> Selected passage:
+===+

# Processor Upgrade Emachines W3650



## 2048Megabytes

Someone I know wants to upgrade the processor in his Emachines W3650. 

The motherboard model I believe is an ECS 945G-M3 

Is this website correct for the ECS 945G-M3 motherboard?
http://support.gateway.com/emachines/MOTHERBD/Shared/4006188R/4006188Rsu3.shtml

It says it supports Prescott and Tejas processors Front Side Bus at 533/800 MT/s

What decent dual-core processor could this motherboard work with?

Is the above information I have correct?

*Edit:*  I did some more research on this subject.  Since everyone who knows about computer technology knows E-Machines are bottom of the barrel computers I do not think he can upgrade his motherboard to any decent dual-core processor or any other processor.  Any other people agree with this conclusion?


----------



## johnb35

Most likely only P4's and Pentium D's are compatible with that board.  You need at least a 965 chipset to run C2D.  If he's wanting to upgrade then a new motherboard would be required.


----------



## CrayonMuncher

here is the cpu support list for that mobo

http://www.ecs.com.tw/ECSWebSite/Pr...ailID=680&DetailName=Feature&MenuID=1&LanID=0

it says it supports c2d E6420 and E6320


----------



## johnb35

innercx said:


> here is the cpu support list for that mobo
> 
> http://www.ecs.com.tw/ECSWebSite/Pr...ailID=680&DetailName=Feature&MenuID=1&LanID=0
> 
> it says it supports c2d E6420 and E6320



I knew there were a select few 945 chipset boards that supported a small amount of c2d's but in my opionion weren't worth the upgrade when a better motherboard would eventually be required anyway.


----------



## 2048Megabytes

Thanks for the replies thus far.

Stranglehold and I were discussing this.  If he has the Revision 3.0 of the board the Core 2 Duo E6420 would work.  There is also a Revision (V3.0 Viiv) of the motherboard that does not work with it.  

It seems like it is too risky in my mind.  I told him that an upgrade was not possible. I also told him to learn your lesson and never buy an E-Machines from Wal-Mart again.  

At this point he would be better off buying a new processor, motherboard and using his old DDR2 RAM.  Why risk buying an old $65 Core 2 Duo that might not work with his mainboard.  The Athlon II 440 Triple-Core Processor is only $75 and beats the Core 2 Duo E6420 in processing power.

Also the Athlon II 255 Dual-Core Processor is only $59 and also beats the Core 2 Duo E6420 in processing power.  Plus he would get a better motherboard.

+===+

> Items:
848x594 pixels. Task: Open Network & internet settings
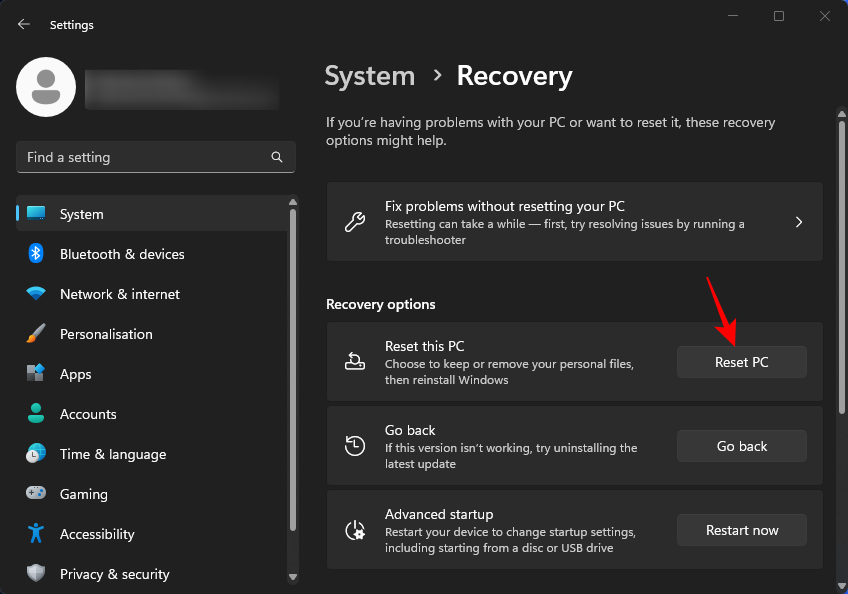(x=119, y=294)
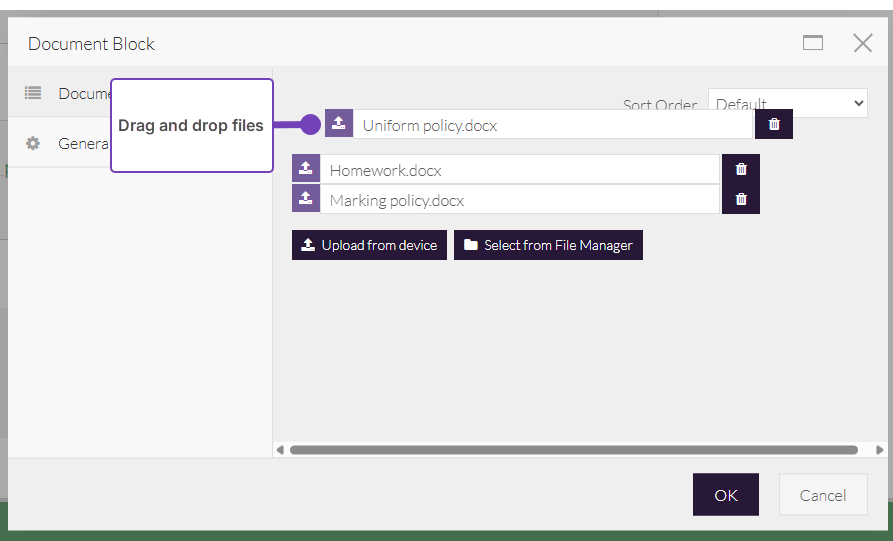Click upload icon next to Homework.docx
Image resolution: width=893 pixels, height=541 pixels.
coord(306,169)
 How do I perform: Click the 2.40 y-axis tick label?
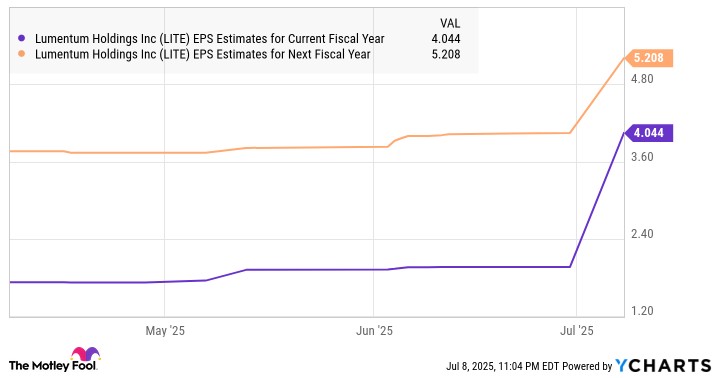[x=642, y=234]
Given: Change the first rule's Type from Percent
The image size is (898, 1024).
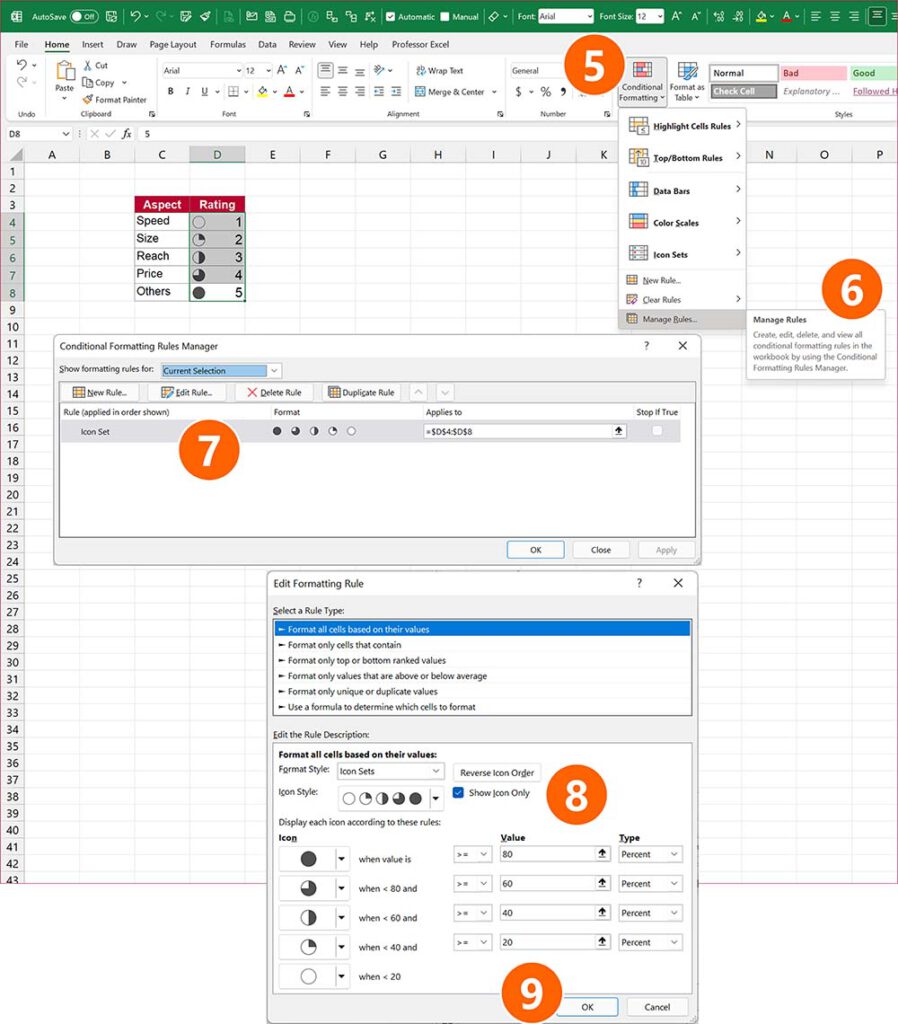Looking at the screenshot, I should pyautogui.click(x=651, y=853).
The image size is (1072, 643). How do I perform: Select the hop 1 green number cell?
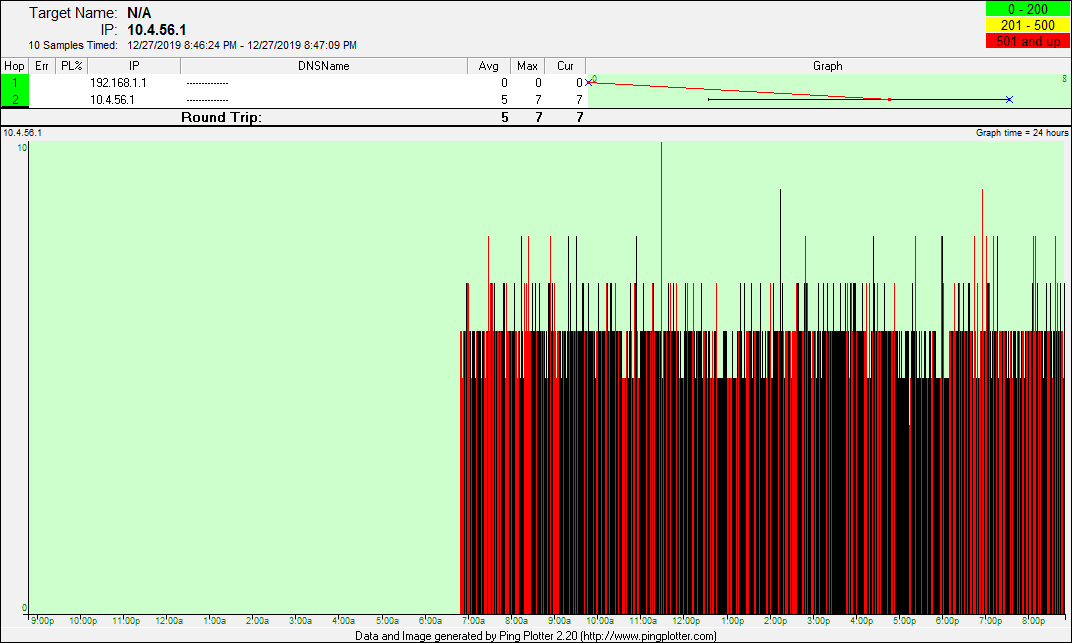15,83
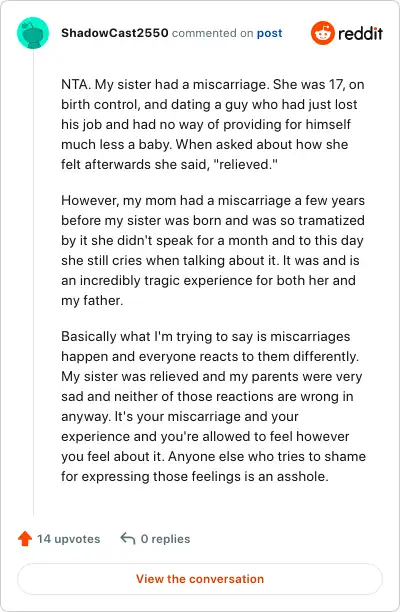Click the curved reply arrow icon

128,538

+===+

> Given instruction 1: Decide whether each statement agrees with the processor-upgrade thread, answering yes or no and quoting the words that settle it. (a) At least a 965 chipset is needed to run C2D. (b) The V3.0 Viiv revision of the motherboard works with the Core 2 Duo E6420. (c) The Athlon II 255 Dual-Core Processor costs $59.
> Given instruction 2: List every processor named with a specific model number in the processor-upgrade thread.

> Full answer 1:
(a) Yes: "You need at least a 965 chipset to run C2D."
(b) No: "There is also a Revision (V3.0 Viiv) of the motherboard that does not work with it."
(c) Yes: "the Athlon II 255 Dual-Core Processor is only $59"

> Full answer 2:
Core 2 Duo E6420
Core 2 Duo E6320
Athlon II 440 Triple-Core
Athlon II 255 Dual-Core